New Orleans Ready To Make Comeback

NEW ORLEANS, UNITED STATES: US troops from the 82nd airborne pose for a group photo at the empty Bourbon street 17 days after Hurricane Katrina hit the city of New Orleans, Louisiana, 14 Septbember 2005. AFP PHOTO/Menahem KAHANA (Photo credit should read MENAHEM KAHANA/AFP/Getty Images)
New Orleans Mayor Ray Nagin announced Thursday that large parts of his city will reopen next week, and the historic French Quarter the week after that.

"The city of New Orleans will start to breathe again," Nagin said. "We're starting to bring New Orleans back culturally. We're starting to bring New Orleans back from a people standpoint, and we're starting to bring New Orleans back from the unique things that make New Orleans what it is."

Wealthy entrepreneurs held a power lunch today in the French Quarter, eating red beans and rice, a New Orleans favorite CBS News Correspondent Byron Pitts reports.

The announcement came amid progress in restoring power and water service and the day after the release of government tests showing that the floodwaters still contain dangerous bacteria and industrial chemicals, but that the air is safe to breathe.

The first section to reopen to residents will be Algiers, across the Mississippi River from the French Quarter, on Monday, the mayor said. The city's Uptown section, which includes Tulane University and the Garden District, will be reopened in stages next Wednesday and next Friday, he said. The French Quarter will follow on Sept. 26.

"The French Quarter is high and dry, and we feel as though it has good electricity capabilities," the mayor said, "but since it's so historic, we want to double- and triple-check before we fire up all electricity in there to make sure that, because every building is so close, that if a fire breaks out, we won't lose a significant amount of what we cherish in this city."

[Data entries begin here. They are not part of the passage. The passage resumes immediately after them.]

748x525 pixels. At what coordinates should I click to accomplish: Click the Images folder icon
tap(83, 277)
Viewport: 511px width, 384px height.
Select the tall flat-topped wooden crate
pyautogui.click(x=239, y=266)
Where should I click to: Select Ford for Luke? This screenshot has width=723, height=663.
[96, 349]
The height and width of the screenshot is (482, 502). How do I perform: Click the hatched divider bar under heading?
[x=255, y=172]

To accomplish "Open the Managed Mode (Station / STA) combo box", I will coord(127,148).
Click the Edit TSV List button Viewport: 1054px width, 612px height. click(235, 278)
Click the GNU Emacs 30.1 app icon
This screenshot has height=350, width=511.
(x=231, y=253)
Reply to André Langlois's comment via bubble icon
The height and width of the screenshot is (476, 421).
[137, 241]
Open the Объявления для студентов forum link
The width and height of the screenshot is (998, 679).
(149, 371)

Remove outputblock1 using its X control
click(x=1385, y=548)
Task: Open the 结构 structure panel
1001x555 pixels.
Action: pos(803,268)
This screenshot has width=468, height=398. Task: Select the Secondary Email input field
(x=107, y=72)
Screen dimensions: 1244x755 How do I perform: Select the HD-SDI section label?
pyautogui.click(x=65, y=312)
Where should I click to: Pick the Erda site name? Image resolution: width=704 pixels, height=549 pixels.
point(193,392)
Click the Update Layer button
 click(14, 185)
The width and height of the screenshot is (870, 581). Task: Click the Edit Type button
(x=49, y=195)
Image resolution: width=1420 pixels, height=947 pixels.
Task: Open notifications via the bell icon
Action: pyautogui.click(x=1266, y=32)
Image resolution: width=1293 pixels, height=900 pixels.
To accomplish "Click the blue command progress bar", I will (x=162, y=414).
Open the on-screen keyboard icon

One local businessman quipped to Pitts, "It's kinda like a bad marriage. You gotta trade it in and get a new one."

In other developments:

  • According to an advance excerpt of his speech tonight in New Orleans, President Bush says the rebuilding of the Gulf Coast will be one of the largest reconstruction projects the world has ever seen. CBS News will broadcast and will provide a live Webcast of the speech at 9 p.m. EDT.
  • The Army Corps of Engineers says the pumping-out of New Orleans is going faster than expected. The Corps says most of eastern New Orleans and the adjacent parishes should be dry by the end of the month, about a week earlier than anticipated. The deepest water in the city is near Lake Ponchartrain, where it's still six to eight feet deep. That's a little less than half of what it was at the peak of the flooding.
  • The House has approved creation of a select, bipartisan panel to investigate the events surrounding Hurricane Katrina. Republicans pushed the measure through on a mostly partisan vote of 224-to-188. The panel will have a Republican majority, and Democrats renewed their warnings that they will boycott the committee.
  • As reported on Wednesday's , many Hurricane Katrina victims were surprised to learn that their paid-up insurance policy did not cover floods. Thursday, the Mississippi attorney general sued insurers to force them to make payments.
  • The Coast Guard and other rescue teams continued searching for bodies by boat and helicopter in areas that were still under several feet of water. A few homes in the area bore spray-painted marks indicating that bodies were inside.
  • A new CBS News/New York Times Poll shows 56 percent of Americans are less confident, after Katrina, in the government's ability to respond to disaster or terror. "Some of the failures that we saw, lack of communication at different levels of government, are things in a post-9/11 world we, frankly, can't tolerate," said White House Communications Director Dan Bartlett Thursday on CBS News' The Early Show.
  • The U.S. government should have pre-positioned more sandbags and helicopters in the New Orleans area before Hurricane Katrina struck so that repairs to broken levees could have started sooner, the commander of the Army Corps of Engineers said Thursday. "We knew that this system would not protect against a category four or five event," Lt. Gen. Carl Strock told a Pentagon news conference.